---
"Bu sefer kim kazanacak acaba?"
"Geçen yıl, genç bayan Christina takımının maçı kazandı!"
"Tabii ki, bu sefer de onun takımı kazanacak!"
"Dükalığın damadı da katılıyor, değil mi?"
"Evet! Onunla ilgili söylentileri duydun mu?"
"Şşş! Sakın söyleme!!"
Stadyumun havası heyecanla dolmuştu.
İnsanlar aralarında konuşuyor, şüpheleri ve heyecanları yavaş yavaş stadyumu doldururken yankılanıyordu.

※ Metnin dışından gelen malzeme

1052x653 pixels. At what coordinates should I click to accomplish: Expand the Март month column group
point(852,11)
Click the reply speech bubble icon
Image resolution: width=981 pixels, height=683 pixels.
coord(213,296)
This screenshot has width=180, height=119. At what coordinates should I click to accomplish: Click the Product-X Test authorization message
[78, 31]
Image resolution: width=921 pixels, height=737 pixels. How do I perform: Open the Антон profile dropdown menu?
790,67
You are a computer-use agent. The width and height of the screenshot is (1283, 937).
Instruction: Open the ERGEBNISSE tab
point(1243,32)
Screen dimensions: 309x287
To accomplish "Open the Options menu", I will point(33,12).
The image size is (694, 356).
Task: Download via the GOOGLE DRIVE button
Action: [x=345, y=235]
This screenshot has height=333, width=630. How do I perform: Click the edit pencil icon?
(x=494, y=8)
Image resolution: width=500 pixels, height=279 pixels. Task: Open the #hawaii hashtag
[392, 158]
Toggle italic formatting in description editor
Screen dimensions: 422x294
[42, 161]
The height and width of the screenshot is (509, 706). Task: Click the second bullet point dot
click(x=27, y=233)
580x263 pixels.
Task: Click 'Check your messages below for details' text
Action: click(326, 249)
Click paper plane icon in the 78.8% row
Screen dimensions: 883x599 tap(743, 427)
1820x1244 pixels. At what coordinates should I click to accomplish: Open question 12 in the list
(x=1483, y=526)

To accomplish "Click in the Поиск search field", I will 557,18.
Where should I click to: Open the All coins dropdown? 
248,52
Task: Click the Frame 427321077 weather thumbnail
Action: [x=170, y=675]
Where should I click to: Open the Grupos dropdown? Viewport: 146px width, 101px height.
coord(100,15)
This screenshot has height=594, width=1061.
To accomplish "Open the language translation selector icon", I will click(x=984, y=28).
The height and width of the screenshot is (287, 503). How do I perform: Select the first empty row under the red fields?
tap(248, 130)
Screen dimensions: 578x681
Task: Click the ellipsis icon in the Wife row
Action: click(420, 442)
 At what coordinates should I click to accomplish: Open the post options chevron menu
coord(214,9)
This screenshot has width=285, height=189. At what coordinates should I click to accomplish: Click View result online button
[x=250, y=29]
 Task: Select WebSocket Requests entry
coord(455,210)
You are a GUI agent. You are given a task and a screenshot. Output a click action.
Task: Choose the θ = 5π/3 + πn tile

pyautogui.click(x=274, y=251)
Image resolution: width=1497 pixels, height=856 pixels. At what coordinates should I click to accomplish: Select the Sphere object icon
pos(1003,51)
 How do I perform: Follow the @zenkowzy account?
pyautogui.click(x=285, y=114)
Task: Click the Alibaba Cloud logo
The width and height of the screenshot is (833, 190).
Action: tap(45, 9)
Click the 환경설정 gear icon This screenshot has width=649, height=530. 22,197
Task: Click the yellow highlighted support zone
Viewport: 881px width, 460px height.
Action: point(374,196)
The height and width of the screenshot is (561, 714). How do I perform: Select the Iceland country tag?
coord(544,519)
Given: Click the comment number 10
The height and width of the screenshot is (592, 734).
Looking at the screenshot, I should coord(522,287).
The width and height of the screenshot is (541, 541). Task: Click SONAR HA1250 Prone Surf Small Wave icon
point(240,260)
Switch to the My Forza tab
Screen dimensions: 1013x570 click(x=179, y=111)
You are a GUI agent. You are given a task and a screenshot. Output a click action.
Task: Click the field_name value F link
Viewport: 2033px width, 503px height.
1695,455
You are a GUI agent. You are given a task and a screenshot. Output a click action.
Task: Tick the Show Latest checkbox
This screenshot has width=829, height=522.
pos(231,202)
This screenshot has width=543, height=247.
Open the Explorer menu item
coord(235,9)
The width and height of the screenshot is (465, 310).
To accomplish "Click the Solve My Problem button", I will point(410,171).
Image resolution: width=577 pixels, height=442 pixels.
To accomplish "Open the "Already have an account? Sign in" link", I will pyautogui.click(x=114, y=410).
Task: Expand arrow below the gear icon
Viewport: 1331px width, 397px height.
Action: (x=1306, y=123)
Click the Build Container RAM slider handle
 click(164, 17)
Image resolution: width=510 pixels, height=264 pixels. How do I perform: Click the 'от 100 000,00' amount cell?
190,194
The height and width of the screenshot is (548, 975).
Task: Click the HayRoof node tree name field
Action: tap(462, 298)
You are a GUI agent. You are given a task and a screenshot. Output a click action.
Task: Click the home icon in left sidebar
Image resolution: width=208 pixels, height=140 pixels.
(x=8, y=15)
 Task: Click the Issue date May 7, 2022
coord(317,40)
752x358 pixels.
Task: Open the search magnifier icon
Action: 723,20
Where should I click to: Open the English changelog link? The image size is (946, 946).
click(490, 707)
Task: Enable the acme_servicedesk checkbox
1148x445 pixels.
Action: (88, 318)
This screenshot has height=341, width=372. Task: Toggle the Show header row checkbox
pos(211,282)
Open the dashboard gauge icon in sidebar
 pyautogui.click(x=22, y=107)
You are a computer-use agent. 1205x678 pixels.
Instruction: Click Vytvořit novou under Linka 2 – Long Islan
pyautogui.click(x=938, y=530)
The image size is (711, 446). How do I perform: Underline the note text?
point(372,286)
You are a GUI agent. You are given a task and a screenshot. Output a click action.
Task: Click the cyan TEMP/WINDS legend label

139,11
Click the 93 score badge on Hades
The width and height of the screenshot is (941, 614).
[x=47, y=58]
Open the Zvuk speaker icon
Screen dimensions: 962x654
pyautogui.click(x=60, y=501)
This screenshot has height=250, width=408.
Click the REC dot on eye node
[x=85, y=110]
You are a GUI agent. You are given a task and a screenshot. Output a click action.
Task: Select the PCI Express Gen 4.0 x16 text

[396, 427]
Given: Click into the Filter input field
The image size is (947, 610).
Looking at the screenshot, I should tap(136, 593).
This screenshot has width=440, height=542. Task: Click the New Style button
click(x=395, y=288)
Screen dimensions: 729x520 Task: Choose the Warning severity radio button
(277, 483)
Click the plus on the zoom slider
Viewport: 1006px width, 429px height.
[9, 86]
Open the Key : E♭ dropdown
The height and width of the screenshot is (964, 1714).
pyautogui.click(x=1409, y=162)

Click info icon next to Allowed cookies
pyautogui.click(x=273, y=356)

Gürültülü stadyumda, koyu çikolata rengi saçları ve aynı renkte gözleri olan otuzlu yaşlarının sonlarında bir adam, bacaklarını önündeki koltuğa uzatmış, elinde bir paket patlamış mısırla oturuyordu.
...Bradyn Shannon.
Hysteria örgütünün ünlü bilim adamı, zekası ve savaş tecrübesiyle tanınıyordu.
...Ve Azariah üzerinde yapılan tüm deneyleri denetleyen baş bilim adamı.
"Oturmayacak mısın, Mikhail?" diye sordu, popcorn'unu çiğnerken soluna, arkasına bakarak.
"...Ben iyiyim, efendim." Açık kızıl saçlı adam, gözlerine bakmadan sessizce cevap verdi.
"...Onları şüphelendireceksin." Kalabalığın içinde hareket eden askerlere bakarak emretti, "Otur."
"... Evet, efendim." Mikhail hafifçe başını salladı ve yanındaki koltuğa oturdu.
Ve o anda bile, ondan korktuğu için mesafesini korudu.
"Her şey yolunda mı?" Bradyn, çiğnerken ona bakarak sordu.
"Hayır, efendim. Her şey plana göre gidiyor." Mikhail başını sallayarak kararlı bir şekilde cevap verdi, "...Ama efendim, bu akıllıca bir karar mı?"
Sesindeki kararlılığa rağmen, şüphelerini gizleyemedi.
"...Ne?" Bradyn gözlerini kısarak sordu.
"...O kadının oğlunun peşine düşmek." Sesinde tedirginlik belirerek kekeledi, "...Annem herkese onunla bir daha karşılaşmamalarını söylememiş miydi?"
"...Söylesene Mikhail, annem ne istiyor?" Bradyn, şüphelerini gidermek yerine sordu.
"...Kendine yeni bir beden yapmak." Mikhail, örgütün tüm üyeleri bunu bildiği için hemen cevap verdi.
Bradyn, gerçek nedeni kendine saklayarak, ona anlamlı bir gülümseme attı ve cevap verdi.
"...Annemiz bu dünyadaki [Primordial Evils]'in en yaşlı bedeni. Onun hakkında hâlâ hiçbir şey bilmiyorsun."
"...Ama neden onu hedef aldı?" Mikhail kaşlarını çatarak sordu.
"...Ruhların büyüleyici yanı, onları göremez ve hissedemezsin, ama her zaman senin içinde olduklarını bilirsin." Geniş bir gülümsemeyle Bradyn açıkladı, gözleri bulanık bir şekilde yukarı bakarak, "...Aynı şey ruhlar için de geçerlidir."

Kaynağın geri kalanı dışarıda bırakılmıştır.